__THE EXERCISE__. Copy the records again, starting with the line that contains "Blog (612, 13)" and going on through the line that contains "Kolorowe wielkanocne inspiracje... (28, 120)", both included, and keep the requests unchanged. Offset every coordinate in the answers by adding 104 to each of its numbers.

__TASK INPUTS__.

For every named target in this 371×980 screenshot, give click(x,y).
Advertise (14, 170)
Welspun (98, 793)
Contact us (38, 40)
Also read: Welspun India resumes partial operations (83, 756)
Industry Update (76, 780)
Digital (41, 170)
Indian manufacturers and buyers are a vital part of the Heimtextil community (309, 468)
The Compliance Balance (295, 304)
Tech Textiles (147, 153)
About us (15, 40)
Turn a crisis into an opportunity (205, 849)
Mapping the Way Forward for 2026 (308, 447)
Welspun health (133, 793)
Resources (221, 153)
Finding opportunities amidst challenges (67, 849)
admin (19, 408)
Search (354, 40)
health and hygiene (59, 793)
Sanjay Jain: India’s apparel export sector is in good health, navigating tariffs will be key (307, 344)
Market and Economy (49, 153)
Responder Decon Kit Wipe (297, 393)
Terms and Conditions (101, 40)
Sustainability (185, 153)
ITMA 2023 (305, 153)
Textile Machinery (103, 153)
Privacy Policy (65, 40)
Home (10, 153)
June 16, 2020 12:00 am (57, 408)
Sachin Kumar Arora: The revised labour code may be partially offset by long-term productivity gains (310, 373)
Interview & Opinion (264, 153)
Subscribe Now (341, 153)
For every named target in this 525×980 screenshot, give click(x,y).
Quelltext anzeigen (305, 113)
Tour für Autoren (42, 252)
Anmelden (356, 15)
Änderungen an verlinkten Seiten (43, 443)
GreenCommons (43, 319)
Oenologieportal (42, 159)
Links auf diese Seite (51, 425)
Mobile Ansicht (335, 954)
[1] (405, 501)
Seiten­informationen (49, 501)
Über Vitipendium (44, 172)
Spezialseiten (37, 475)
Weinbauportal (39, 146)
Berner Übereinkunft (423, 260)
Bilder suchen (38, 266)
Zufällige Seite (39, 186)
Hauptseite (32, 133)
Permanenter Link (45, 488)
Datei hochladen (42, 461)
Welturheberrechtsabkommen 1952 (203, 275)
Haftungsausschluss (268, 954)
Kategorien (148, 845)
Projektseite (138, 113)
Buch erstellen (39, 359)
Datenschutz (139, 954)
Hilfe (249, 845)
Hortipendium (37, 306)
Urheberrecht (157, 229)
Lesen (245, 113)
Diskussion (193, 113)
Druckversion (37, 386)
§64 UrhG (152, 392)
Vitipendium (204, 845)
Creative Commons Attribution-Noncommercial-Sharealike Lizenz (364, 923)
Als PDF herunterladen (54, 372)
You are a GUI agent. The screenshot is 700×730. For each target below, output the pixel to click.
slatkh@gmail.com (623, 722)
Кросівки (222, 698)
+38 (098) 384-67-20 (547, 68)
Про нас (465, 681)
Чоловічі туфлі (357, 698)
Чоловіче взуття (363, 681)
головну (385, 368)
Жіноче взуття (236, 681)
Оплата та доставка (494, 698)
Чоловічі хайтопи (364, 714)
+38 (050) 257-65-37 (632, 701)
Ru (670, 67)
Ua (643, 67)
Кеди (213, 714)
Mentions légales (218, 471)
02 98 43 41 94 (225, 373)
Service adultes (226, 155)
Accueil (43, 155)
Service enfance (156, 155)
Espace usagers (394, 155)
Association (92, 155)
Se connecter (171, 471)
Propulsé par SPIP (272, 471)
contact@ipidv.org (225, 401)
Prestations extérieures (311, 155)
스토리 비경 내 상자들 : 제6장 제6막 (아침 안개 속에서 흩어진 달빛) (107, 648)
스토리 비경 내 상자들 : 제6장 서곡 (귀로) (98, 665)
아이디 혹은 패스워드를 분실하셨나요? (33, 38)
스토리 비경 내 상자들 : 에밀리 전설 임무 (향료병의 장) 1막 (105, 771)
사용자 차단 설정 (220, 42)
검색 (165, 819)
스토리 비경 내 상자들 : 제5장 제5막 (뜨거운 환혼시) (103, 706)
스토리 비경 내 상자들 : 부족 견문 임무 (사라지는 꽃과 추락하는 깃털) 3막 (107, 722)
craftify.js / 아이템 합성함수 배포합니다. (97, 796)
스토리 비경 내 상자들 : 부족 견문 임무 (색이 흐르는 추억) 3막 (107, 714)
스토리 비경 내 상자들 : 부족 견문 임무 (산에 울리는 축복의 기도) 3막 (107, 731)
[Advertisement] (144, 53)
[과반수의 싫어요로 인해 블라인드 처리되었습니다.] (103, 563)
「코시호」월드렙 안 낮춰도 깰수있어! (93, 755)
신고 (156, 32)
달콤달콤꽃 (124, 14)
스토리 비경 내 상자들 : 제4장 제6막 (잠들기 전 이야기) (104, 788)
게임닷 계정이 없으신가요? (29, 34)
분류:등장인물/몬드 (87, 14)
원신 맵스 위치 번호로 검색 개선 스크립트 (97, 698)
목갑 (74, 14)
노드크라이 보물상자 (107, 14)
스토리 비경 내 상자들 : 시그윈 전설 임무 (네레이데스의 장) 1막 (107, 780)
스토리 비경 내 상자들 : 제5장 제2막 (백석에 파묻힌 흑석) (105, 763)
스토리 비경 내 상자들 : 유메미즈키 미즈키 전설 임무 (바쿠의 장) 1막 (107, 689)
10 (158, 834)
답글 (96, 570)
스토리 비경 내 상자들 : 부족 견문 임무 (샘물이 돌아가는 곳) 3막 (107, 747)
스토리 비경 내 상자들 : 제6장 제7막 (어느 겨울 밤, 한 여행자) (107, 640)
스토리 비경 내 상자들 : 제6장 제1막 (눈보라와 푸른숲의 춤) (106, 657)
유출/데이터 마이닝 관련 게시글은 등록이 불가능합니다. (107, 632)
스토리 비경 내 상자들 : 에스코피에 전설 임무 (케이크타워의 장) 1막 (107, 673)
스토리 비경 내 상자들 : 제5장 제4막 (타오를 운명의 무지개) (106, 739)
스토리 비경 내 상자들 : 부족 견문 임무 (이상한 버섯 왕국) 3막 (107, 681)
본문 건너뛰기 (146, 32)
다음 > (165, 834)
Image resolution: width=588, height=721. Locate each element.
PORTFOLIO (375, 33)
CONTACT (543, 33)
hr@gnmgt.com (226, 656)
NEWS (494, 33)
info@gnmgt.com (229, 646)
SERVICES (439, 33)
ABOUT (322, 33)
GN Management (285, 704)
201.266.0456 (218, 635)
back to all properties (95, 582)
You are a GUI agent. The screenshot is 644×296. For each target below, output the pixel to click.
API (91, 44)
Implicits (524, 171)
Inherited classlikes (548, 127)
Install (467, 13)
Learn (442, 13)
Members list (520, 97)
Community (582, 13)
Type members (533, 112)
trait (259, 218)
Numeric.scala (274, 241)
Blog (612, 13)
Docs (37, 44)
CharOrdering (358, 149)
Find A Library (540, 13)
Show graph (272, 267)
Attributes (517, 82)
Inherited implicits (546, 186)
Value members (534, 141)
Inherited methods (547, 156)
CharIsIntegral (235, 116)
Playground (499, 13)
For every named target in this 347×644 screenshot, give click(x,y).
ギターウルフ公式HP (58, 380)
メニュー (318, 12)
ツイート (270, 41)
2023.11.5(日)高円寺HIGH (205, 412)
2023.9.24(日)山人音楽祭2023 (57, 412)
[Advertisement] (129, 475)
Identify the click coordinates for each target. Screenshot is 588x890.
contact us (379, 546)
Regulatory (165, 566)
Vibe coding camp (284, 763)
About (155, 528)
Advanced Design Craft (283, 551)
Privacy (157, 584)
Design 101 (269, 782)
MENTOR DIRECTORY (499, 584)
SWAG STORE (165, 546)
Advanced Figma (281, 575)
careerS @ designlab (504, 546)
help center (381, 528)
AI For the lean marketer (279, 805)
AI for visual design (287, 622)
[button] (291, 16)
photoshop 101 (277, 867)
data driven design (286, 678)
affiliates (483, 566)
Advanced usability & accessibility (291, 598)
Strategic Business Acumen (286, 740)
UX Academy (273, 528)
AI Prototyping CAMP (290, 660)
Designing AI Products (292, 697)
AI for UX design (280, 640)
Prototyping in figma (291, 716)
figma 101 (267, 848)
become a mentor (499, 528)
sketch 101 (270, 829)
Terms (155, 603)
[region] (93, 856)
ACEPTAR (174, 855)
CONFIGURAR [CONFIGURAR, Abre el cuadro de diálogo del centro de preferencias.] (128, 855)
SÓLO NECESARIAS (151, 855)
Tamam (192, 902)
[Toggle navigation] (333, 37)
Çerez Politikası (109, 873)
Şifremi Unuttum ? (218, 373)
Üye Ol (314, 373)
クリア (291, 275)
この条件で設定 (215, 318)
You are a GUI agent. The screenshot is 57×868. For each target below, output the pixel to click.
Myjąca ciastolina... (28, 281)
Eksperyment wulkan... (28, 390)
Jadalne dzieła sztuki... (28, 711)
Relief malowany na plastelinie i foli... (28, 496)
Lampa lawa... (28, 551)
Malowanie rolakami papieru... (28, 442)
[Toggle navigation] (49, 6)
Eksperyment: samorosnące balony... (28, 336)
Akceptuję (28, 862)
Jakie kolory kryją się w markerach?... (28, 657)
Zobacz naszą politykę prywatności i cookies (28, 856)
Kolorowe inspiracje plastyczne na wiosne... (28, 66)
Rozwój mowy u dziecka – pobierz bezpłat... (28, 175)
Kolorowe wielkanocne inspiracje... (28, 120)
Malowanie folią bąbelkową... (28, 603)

__FINAL ANSWER__.
Blog (716, 117)
Docs (141, 148)
CharOrdering (462, 253)
Find A Library (644, 117)
Show graph (376, 371)
Attributes (621, 186)
Inherited implicits (650, 290)
Value members (638, 245)
Inherited methods (651, 260)
CharIsIntegral (339, 220)
Playground (603, 117)
For every named target in this 347×644 screenshot, give click(x,y).
ギターウルフ公式HP (162, 484)
メニュー (422, 116)
ツイート (374, 145)
2023.11.5(日)高円寺HIGH (309, 516)
2023.9.24(日)山人音楽祭2023 (161, 516)
[Advertisement] (233, 579)
Identify the click coordinates for each target. Screenshot is 588x890.
contact us (483, 650)
Regulatory (269, 670)
Vibe coding camp (388, 867)
About (259, 632)
Advanced Design Craft (387, 655)
Privacy (261, 688)
Design 101 (373, 886)
MENTOR DIRECTORY (603, 688)
SWAG STORE (269, 650)
Advanced Figma (385, 679)
careerS @ designlab (608, 650)
help center (485, 632)
AI For the lean marketer (383, 909)
AI for visual design (391, 726)
[button] (395, 120)
photoshop 101 (381, 971)
data driven design (390, 782)
affiliates (587, 670)
Advanced usability & accessibility (395, 702)
Strategic Business Acumen (390, 844)
UX Academy (377, 632)
AI Prototyping CAMP (394, 764)
Designing AI Products (396, 801)
AI for UX design (384, 744)
Prototyping in figma (395, 820)
figma 101 (371, 952)
become a mentor (603, 632)
sketch 101 (374, 933)
Terms (259, 707)
[region] (197, 960)
ACEPTAR (278, 959)
CONFIGURAR [CONFIGURAR, Abre el cuadro de diálogo del centro de preferencias.] (232, 959)
SÓLO NECESARIAS (255, 959)
Tamam (296, 1006)
[Toggle navigation] (437, 141)
Çerez Politikası (213, 977)
Şifremi Unuttum ? (322, 477)
Üye Ol (418, 477)
クリア (395, 379)
この条件で設定 (319, 422)
You are a GUI agent. The screenshot is 57×868. For each target below, output the pixel to click.
Myjąca ciastolina... (132, 385)
Eksperyment wulkan... (132, 494)
Jadalne dzieła sztuki... (132, 815)
Relief malowany na plastelinie i foli... (132, 600)
Lampa lawa... (132, 655)
Malowanie rolakami papieru... (132, 546)
[Toggle navigation] (153, 110)
Eksperyment: samorosnące balony... (132, 440)
Akceptuję (132, 966)
Jakie kolory kryją się w markerach?... (132, 761)
Zobacz naszą politykę prywatności i cookies (132, 960)
Kolorowe inspiracje plastyczne na wiosne... (132, 170)
Rozwój mowy u dziecka – pobierz bezpłat... (132, 279)
Kolorowe wielkanocne inspiracje... (132, 224)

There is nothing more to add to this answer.